▸ Goal of the exercise:
Which of the lines below contain the word "Research"? Show each of them in full.

▸ Stored records:
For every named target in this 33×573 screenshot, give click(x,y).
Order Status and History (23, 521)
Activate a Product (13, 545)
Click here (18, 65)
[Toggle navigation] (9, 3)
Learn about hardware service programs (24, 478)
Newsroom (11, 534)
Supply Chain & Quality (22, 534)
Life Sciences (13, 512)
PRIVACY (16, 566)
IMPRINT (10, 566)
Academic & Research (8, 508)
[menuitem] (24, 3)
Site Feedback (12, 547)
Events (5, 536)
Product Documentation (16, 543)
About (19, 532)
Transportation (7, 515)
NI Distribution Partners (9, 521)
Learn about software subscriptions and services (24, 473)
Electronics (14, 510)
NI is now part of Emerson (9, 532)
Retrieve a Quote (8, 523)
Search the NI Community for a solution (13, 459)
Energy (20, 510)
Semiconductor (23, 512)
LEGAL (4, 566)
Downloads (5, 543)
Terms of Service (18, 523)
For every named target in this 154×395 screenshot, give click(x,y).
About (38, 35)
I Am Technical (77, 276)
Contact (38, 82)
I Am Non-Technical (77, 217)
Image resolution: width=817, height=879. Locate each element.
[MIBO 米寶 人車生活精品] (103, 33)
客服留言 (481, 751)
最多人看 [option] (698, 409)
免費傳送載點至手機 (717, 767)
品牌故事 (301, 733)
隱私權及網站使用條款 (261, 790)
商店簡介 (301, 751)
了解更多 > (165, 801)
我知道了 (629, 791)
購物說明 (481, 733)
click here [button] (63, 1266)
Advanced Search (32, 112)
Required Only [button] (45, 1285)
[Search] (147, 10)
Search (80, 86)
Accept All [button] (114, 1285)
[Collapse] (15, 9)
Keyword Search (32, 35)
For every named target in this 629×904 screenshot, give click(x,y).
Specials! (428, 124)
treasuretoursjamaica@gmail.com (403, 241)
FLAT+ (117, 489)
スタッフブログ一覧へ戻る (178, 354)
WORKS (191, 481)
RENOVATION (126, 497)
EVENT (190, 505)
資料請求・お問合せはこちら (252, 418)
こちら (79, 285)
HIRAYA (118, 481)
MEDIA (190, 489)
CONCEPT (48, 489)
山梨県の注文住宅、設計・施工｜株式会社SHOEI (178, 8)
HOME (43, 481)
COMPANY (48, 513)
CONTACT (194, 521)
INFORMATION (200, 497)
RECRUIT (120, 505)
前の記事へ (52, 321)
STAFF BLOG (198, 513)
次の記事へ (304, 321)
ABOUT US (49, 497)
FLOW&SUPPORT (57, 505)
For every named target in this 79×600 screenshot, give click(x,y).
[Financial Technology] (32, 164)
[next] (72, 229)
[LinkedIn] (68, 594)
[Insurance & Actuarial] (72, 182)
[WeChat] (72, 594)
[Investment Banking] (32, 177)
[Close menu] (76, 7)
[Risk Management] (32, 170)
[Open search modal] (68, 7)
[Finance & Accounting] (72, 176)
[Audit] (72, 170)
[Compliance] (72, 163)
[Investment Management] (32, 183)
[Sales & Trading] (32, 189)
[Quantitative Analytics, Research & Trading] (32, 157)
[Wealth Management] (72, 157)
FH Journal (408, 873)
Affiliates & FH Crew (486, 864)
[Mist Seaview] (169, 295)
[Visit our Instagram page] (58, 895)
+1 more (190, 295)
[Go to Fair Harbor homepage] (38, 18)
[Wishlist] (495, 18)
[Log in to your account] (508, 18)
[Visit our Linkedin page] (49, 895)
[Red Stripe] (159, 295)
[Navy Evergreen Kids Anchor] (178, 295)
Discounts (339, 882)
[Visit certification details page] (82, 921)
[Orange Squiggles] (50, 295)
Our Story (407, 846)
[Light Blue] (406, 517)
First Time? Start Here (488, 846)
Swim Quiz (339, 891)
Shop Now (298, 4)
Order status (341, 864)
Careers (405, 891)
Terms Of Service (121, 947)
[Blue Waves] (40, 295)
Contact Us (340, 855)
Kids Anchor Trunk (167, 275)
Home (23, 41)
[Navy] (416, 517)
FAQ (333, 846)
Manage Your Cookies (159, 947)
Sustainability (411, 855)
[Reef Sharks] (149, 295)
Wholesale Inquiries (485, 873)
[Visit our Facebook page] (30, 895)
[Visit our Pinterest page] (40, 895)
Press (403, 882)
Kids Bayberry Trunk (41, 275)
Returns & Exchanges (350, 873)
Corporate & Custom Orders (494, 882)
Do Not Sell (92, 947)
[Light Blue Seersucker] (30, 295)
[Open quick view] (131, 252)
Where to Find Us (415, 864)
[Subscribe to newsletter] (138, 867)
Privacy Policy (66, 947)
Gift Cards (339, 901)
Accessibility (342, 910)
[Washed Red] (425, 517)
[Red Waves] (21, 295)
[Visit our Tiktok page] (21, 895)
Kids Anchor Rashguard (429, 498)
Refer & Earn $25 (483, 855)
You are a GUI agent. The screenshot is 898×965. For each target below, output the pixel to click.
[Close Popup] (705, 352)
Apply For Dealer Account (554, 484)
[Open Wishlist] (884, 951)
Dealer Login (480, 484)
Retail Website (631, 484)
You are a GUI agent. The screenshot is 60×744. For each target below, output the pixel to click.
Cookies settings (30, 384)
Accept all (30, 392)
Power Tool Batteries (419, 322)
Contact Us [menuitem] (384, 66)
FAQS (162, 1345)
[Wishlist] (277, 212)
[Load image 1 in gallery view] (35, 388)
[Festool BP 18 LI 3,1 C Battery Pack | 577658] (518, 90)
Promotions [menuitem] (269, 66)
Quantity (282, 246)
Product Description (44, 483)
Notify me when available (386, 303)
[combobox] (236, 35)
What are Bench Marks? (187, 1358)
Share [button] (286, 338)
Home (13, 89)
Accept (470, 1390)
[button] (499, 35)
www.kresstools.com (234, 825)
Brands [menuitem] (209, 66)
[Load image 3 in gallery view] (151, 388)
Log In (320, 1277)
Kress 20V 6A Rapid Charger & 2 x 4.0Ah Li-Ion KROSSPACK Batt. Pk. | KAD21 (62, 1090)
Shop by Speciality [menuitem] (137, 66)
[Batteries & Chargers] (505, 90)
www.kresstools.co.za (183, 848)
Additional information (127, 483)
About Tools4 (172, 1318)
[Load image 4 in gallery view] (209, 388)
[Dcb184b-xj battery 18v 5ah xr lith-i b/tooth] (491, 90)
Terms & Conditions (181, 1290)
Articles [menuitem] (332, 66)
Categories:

▸ Task response:
Academic & Research (8, 508)
[Quantitative Analytics, Research & Trading] (32, 157)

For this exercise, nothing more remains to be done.